EXERCISE OBJECTIVE: Entries follow. Return each line that contains the word "Instruction".

Saved entries
......

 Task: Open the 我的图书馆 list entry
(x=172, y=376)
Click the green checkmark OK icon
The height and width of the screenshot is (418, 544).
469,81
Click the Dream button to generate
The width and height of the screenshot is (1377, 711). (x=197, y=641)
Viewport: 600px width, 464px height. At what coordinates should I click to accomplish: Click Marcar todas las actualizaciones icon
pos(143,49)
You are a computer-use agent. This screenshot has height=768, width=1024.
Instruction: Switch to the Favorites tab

......

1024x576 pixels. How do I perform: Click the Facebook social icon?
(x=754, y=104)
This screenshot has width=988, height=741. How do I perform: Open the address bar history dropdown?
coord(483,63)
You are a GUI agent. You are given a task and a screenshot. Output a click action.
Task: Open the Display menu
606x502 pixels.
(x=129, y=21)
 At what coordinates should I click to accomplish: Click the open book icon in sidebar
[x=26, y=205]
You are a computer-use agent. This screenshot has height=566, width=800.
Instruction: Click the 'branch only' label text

......

EXERCISE RESULT:
Instruction: Switch to the Favorites tab
Instruction: Click the 'branch only' label text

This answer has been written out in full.